Radiother Oncol:放疗在乳腺癌和前列腺癌患者中的使用有上升趋势

2013-05-06 echo1166 互联网

本文旨在确定放疗的特点和其随时间变化的趋势。为未来治疗方案的设计和确定适应的治疗人群收集相关数据,并为合理应用放疗进行临床审计。来自西班牙Reina Sofia大学医院的Palacios Eito A等进行了相关研究,其结果发表在Radiother Oncol 11月的期刊上。 研究者共分析了在1998年至2008年期间9782名接受治疗的患者的数据。研究者对患者的病理结果、社会/人口学特征进行

本文旨在确定放疗的特点和其随时间变化的趋势。为未来治疗方案的设计和确定适应的治疗人群收集相关数据,并为合理应用放疗进行临床审计。来自西班牙Reina Sofia大学医院的Palacios Eito A等进行了相关研究,其结果发表在Radiother Oncol 11月的期刊上。

研究者共分析了在1998年至2008年期间9782名接受治疗的患者的数据。研究者对患者的病理结果、社会/人口学特征进行了描述。研究采用意向治疗法进行分析。研究者计算了放疗应用率并进行了比较,同时他们也统计了再次放疗率

研究结果显示,在全球范围内该时间段放疗的平均应用率为32.7%。在1998年至2008年期间,增长了23%,而该时间段内人口的增长率为1.04%,即平均增长1.13/1000人/年。在前列腺癌、乳腺癌、直肠癌和肺癌的患者中放疗分别增长了13.6倍、1.6倍和1.06倍。在接受放疗的患者中,8%需要接受同步化疗。在放疗中,以姑息性治疗为目的的治疗占了18.2%。据估计,放疗的总体利用不足率为13.4%。

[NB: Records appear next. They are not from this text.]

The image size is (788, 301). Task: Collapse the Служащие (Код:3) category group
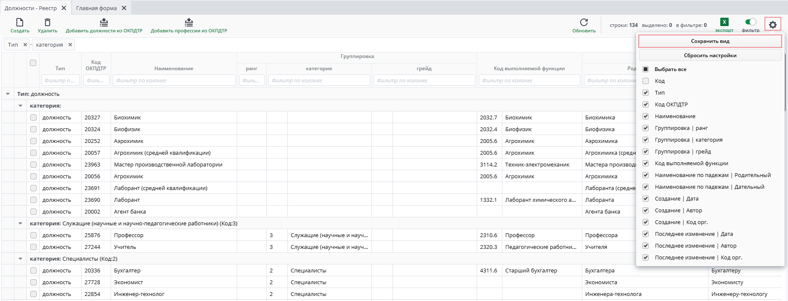click(20, 224)
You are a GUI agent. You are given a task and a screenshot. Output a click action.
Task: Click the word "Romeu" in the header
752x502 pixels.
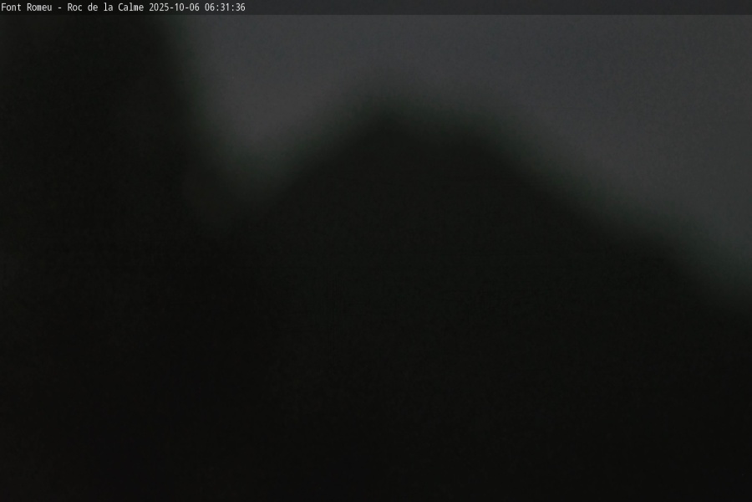(38, 8)
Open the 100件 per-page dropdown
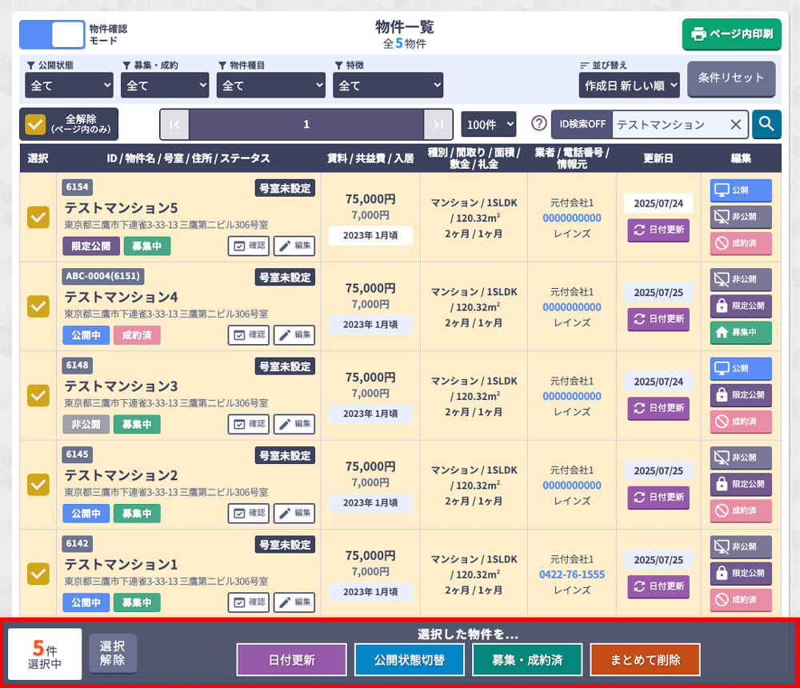 pos(489,124)
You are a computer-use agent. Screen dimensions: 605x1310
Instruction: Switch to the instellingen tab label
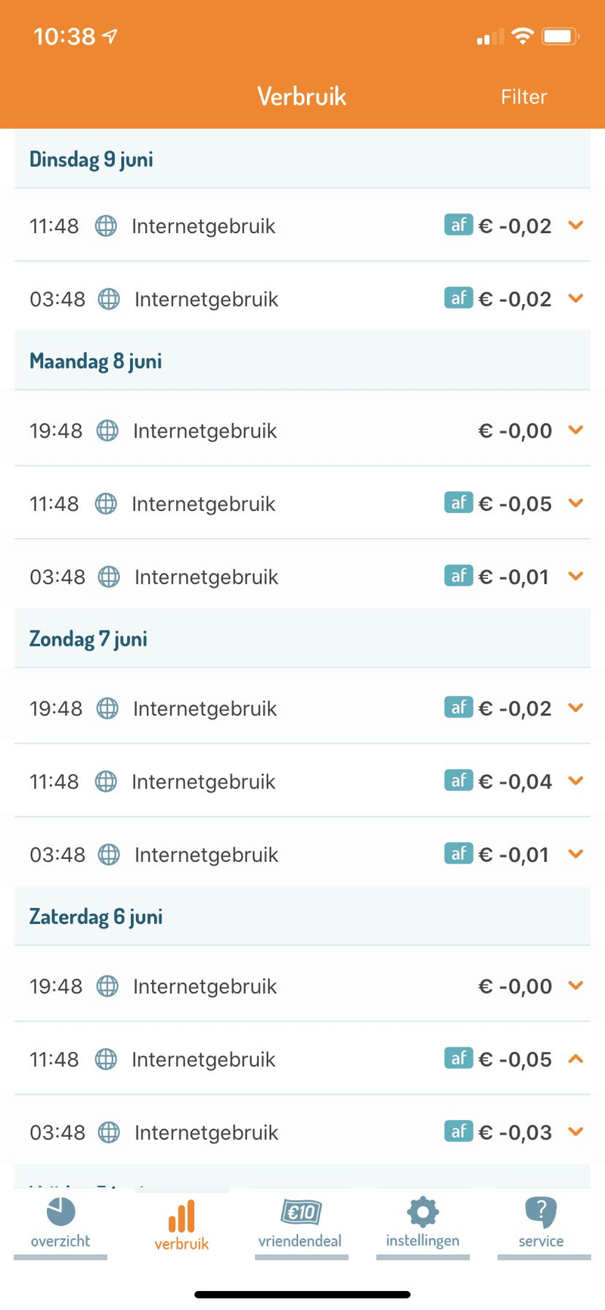coord(423,1241)
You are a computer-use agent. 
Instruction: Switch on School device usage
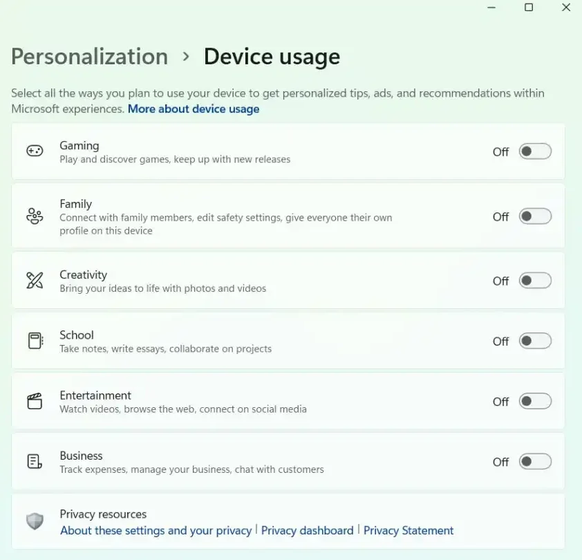pyautogui.click(x=536, y=341)
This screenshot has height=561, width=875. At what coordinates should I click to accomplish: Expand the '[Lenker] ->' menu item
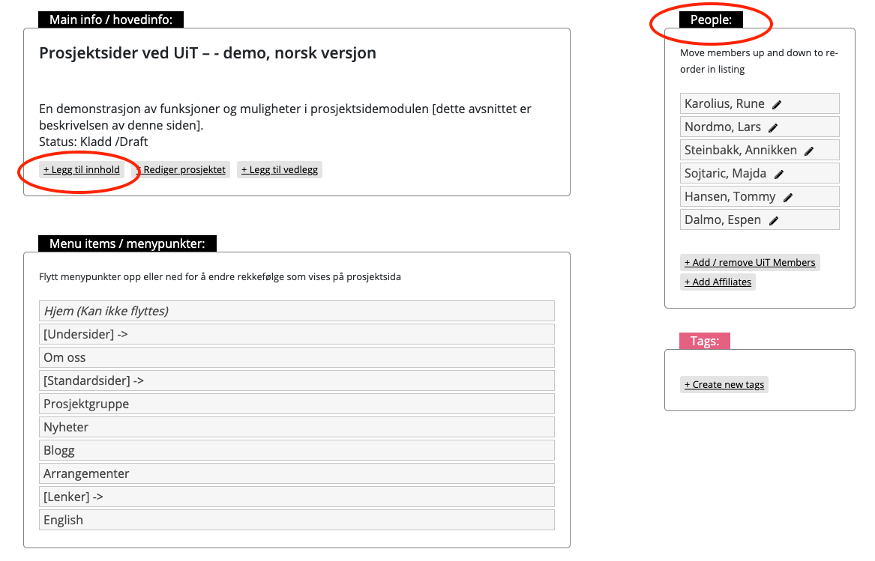point(296,497)
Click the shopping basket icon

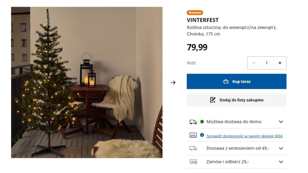[226, 81]
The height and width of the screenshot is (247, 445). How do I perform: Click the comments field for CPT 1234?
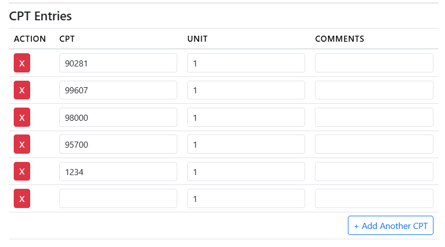tap(374, 172)
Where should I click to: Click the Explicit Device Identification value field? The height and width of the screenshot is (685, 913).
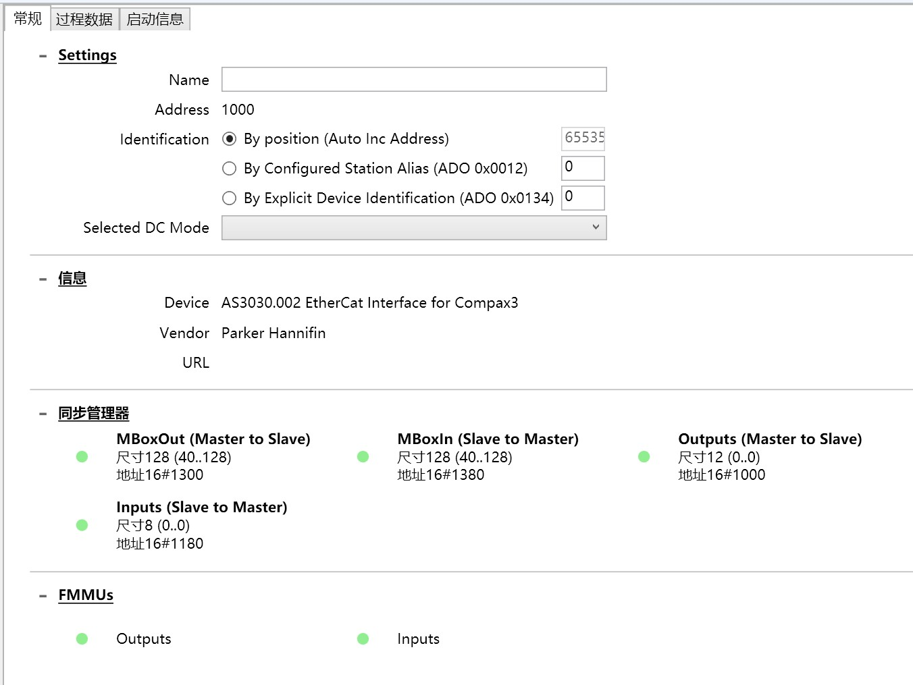pos(583,198)
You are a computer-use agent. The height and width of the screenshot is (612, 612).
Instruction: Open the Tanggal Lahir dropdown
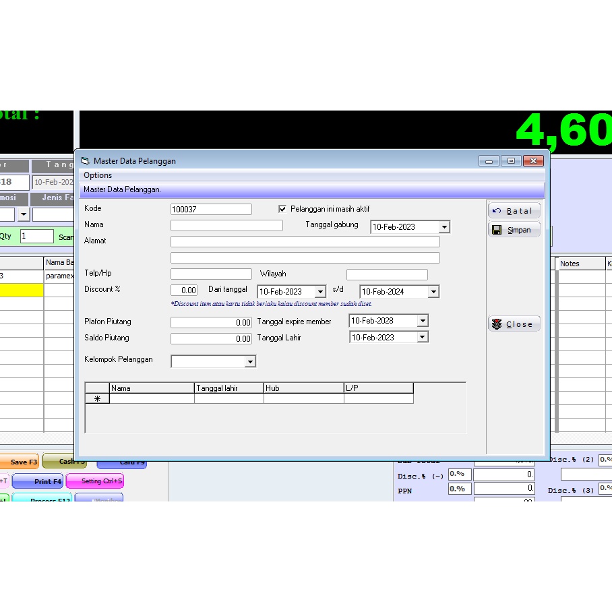click(424, 336)
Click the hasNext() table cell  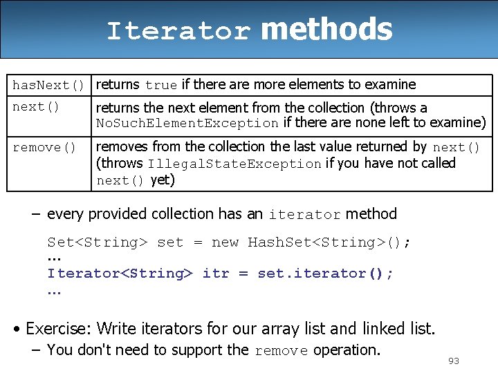[x=48, y=85]
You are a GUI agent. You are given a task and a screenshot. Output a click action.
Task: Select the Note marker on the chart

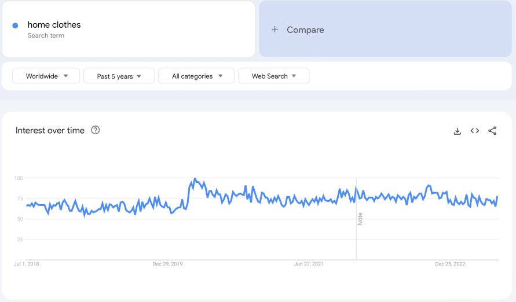[x=360, y=219]
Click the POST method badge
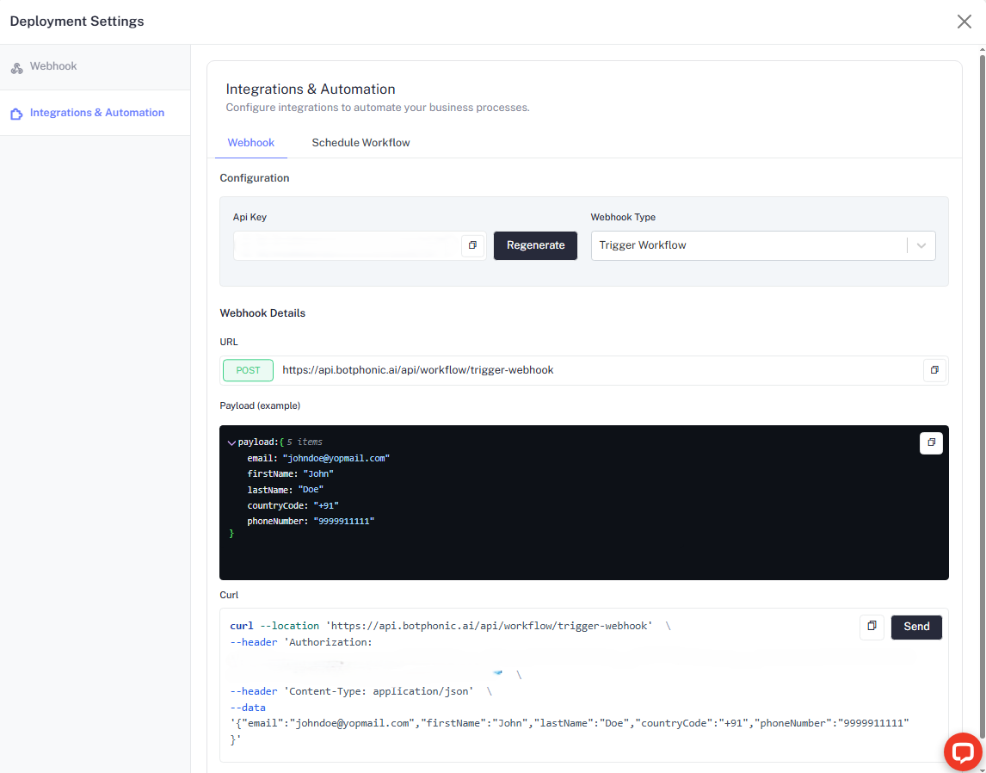The image size is (986, 773). (248, 370)
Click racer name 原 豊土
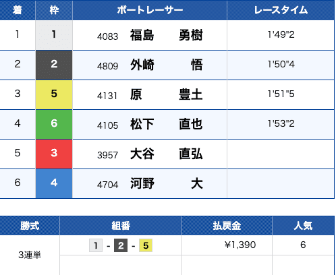This screenshot has height=275, width=336. [167, 94]
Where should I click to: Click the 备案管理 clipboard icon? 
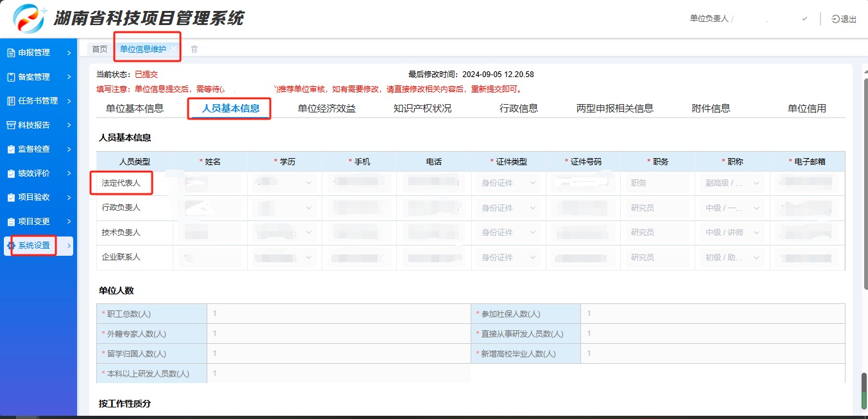[11, 77]
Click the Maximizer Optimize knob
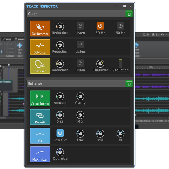 tap(60, 152)
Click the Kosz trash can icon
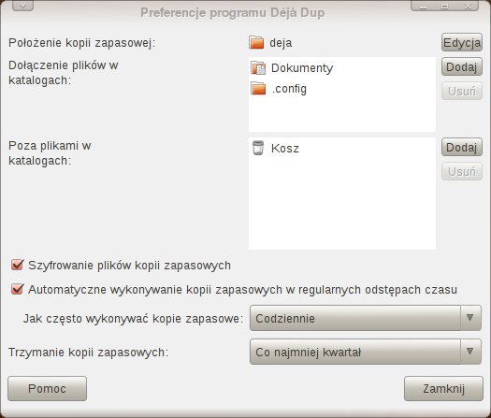491x418 pixels. [258, 148]

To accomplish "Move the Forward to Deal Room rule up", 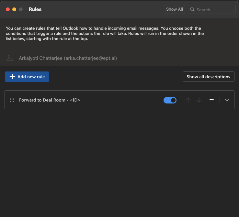I will pyautogui.click(x=188, y=100).
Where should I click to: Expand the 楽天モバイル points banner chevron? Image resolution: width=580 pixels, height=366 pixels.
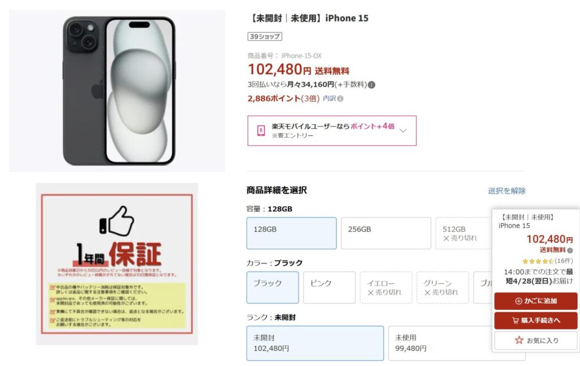click(x=403, y=131)
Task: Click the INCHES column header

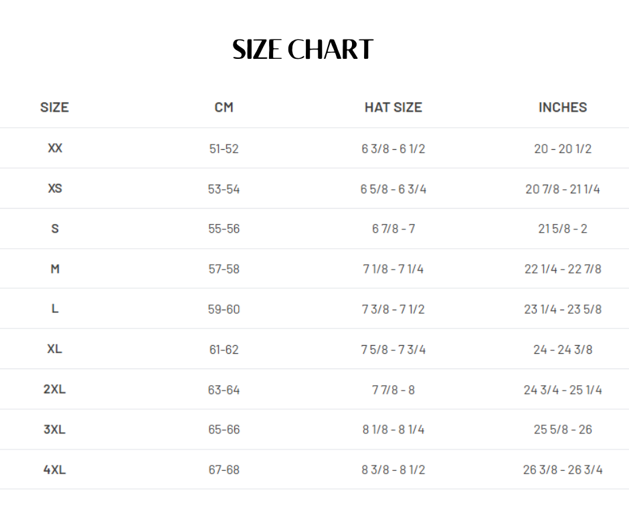Action: click(562, 108)
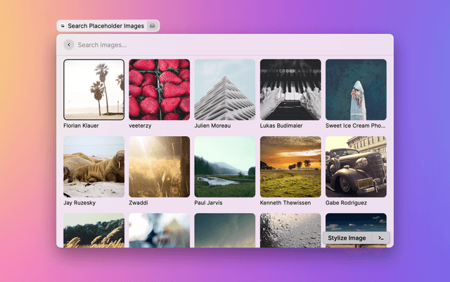This screenshot has width=450, height=282.
Task: Click the Stylize Image button
Action: pos(347,238)
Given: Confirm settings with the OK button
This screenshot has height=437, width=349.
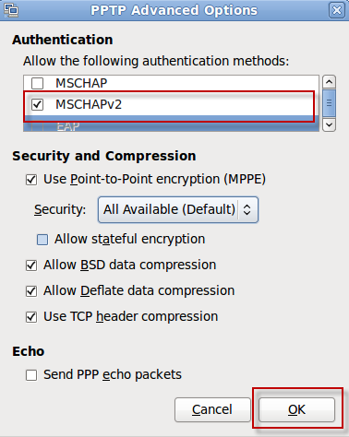Looking at the screenshot, I should (296, 409).
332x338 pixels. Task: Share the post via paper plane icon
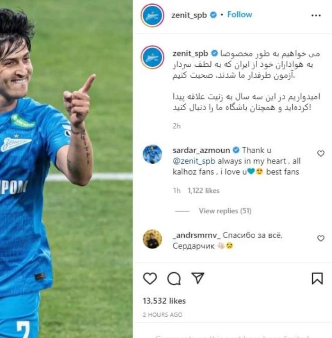click(197, 278)
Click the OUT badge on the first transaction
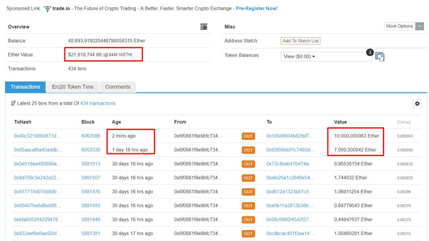The image size is (429, 241). pyautogui.click(x=248, y=136)
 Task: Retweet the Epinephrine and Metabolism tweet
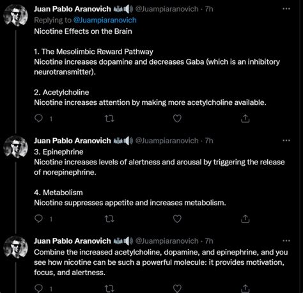(x=110, y=219)
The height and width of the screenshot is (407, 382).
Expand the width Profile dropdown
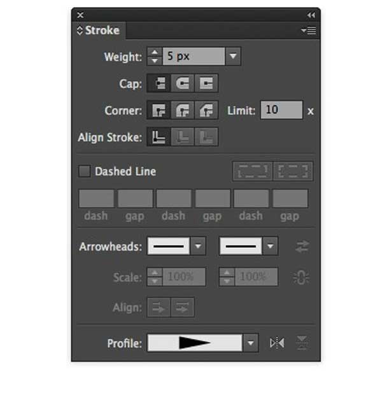click(251, 343)
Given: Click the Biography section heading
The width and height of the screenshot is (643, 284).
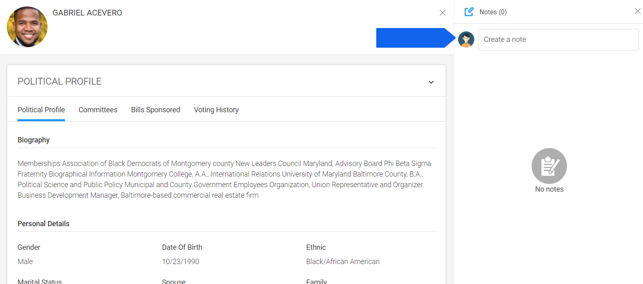Looking at the screenshot, I should coord(33,140).
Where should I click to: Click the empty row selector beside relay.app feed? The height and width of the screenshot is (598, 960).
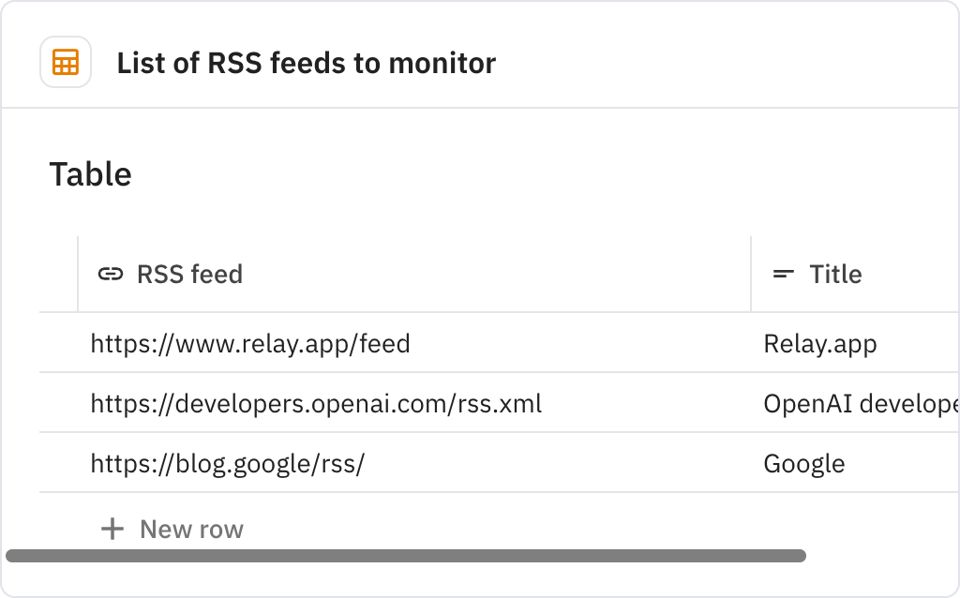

在全球范围来看,研究证据显示目前放疗率还尚显不足,尤其是在肺癌患者中。但是在乳腺癌和前列腺癌患者中放疗率有上升趋势。

放疗相关的拓展阅读:

Characterization and adequacy of the use of radiotherapy and its trend in time.
BACKGROUND AND PURPOSE
Characterization of radiotherapy activity and its trend over time. Gathering of parameters for future planning of our resources, applicable to similar population areas. Performing a clinical audit of appropriate use of radiotherapy.
MATERIAL AND METHODS
Analysis of 9782 patients treated between 1998 and 2008. Descriptive statistics of pathologies and social/demographic characteristics. Intention of treatment. The rate of radiotherapy utilization was estimated and compared with those considered optimal. Rate of reirradiation.
RESULTS
The average global rate of radiotherapy utilization for the period was 32.7%. It increased by 23% between 1998 and 2008, while the population of the area rose by 1.04%, equaling an average 1.13 irradiations/1000 inhabitants/year. Radiation treatment has increased by 13.6, 2.3, 1.6 and 1.06 times in patients with prostate, breast, rectal and lung cancer, respectively. Eight percent of radiotherapy treatments involve concurrent chemotherapy. The proportion of treatments with palliative intent was 18.2%. The overall underutilization of radiation therapy in our environment was an estimated 13.4%.
CONCLUSIONS
The grade of adequacy of radiation rates in relation with scientific evidence was globally considered suboptimal, especially in lung cancer. There was an upward trend of irradiation in breast and prostate cancer, tending toward rates considered optimal.